Ein Beitrag zur Archäologie des 21. Jahrhunderts. Fundstücke im Sand verschiedener Nordeeinseln. Fotografische Ansichten gesammelt im Mai/Juni 2008 . Eine Kooperation von Michael Weisser (Bilder) und Inge Buck (Poesie) 2008-2013.

Weisser, Buck, Bücking

Projekt „strand:GUT“
Bremer Buchpremiere zum WELTTAG DES BUCHES
Freitag, 24. April 2009 um 19 Uhr
im Wall-Saal in der Zentralbibliothek am Wall
Einführungsrede von Erwin Miedtke
Bibliotheksdirektor - Stellv. Leiter der Stadtbibliothek Bremen

Lieber Michael Weisser, liebe Inge Buck,
meine sehr geehrten Damen und Herren,

Ihnen allen ein herzliches Willkommen hier im Wall-Saal der Zentralbibliothek. Mein Name ist Erwin Miedtke und ich bin Cheflektor und stellv. Direktor der Stadtbibliothek.
Wir sind heute hier wegen einer eher ungewöhnlichen Buchpremiere, die im Kontext „Welttag des Buches“, einen ganz besonderen Akzent setzt.

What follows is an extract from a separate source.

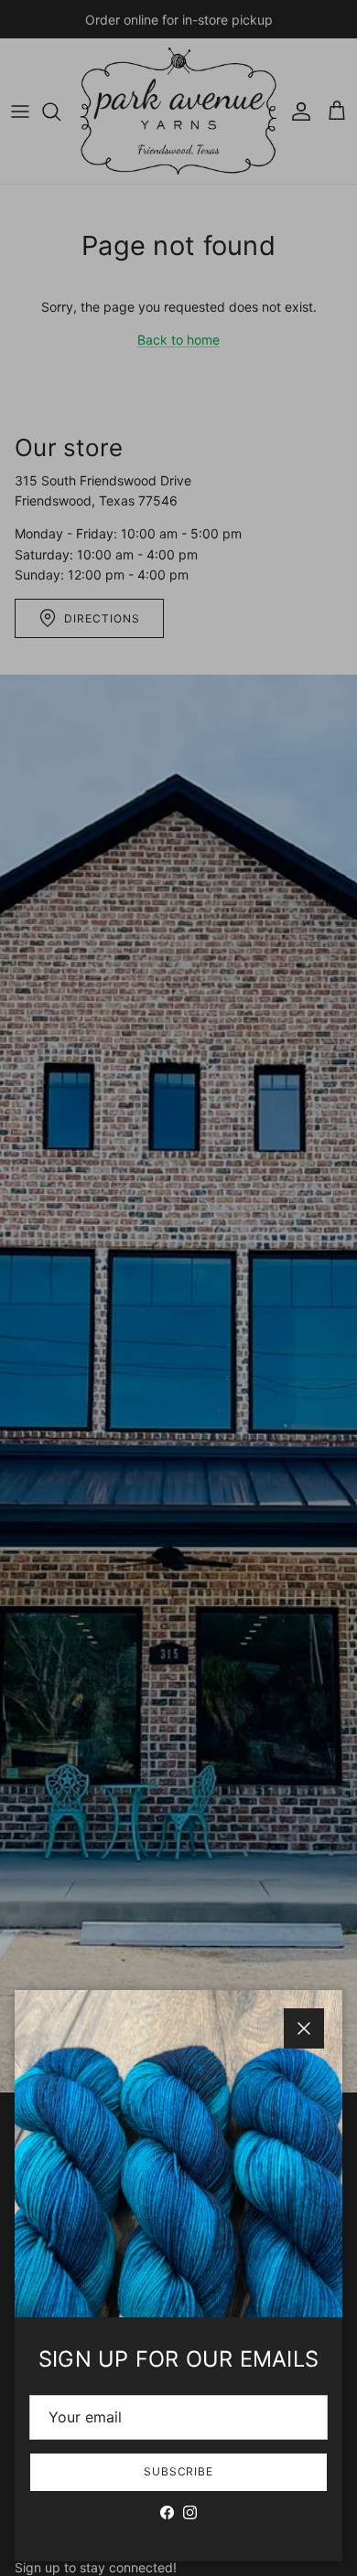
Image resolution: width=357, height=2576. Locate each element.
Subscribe (179, 2471)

Heute stehen Gedichte im Mittelpunkt; Gedichte von Inge Buck - in einem Buch versammelt, aber sie stehen dort nicht allein, sondern gemeinsam, zusammen mit Bildern des Medienkünstlers Michael Weisser. Bilder am Strand gefundener Objekte mit Gedichten dazu.

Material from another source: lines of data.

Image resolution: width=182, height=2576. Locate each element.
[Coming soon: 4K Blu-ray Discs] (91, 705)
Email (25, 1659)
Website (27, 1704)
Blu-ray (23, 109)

Beide Künstler stellen heute ihr gemeinsames Buch vor:
Inge Buck und Michael Weisser.
Strand:GUT; erschienen im sujet-Verlag Bremen.

Das klingt gut und fast vollständig, trifft aber dennoch nicht ganz, weil das Buch über die Bilder und Gedichte hinaus viel mehr dokumentiert; seine Intention, das künstlerische Verfahren und die Umsetzung sind komplex. Und immer, wenn etwas komplex ist, sollte man es im Benjamin‘schen Sinn umkreisen, um langsam zum Kern zu kommen.

Ich versuche eine Annäherung sowohl an das Buch als auch an beide Künstler.

1. Versuch: Die Künstlerin

Inge Buck, Dr. phil. ist als Wissenschaftlerin, Autorin und Journalistin bekannt, geboren in Tübingen, lebt in Bremen. Studium der Literatur- und Theaterwissenschaft, Psychologie und Publizistik in Tübingen, München und Wien. Sie war Redakteurin im Deutschlandfunk, Köln.
Kulturwissenschaftlerin an der Hochschule Bremen.
Inge Buck hat viele Werke aus den Bereichen Hörfunk-Features und Hörbilder, Biographie, Literaturkritik und Dokumentarfilm vorgelegt und engagiert sich im Bremer Literaturbetrieb. Sie wurde mehrfach mit Stipendien und Preisen auszeichnet.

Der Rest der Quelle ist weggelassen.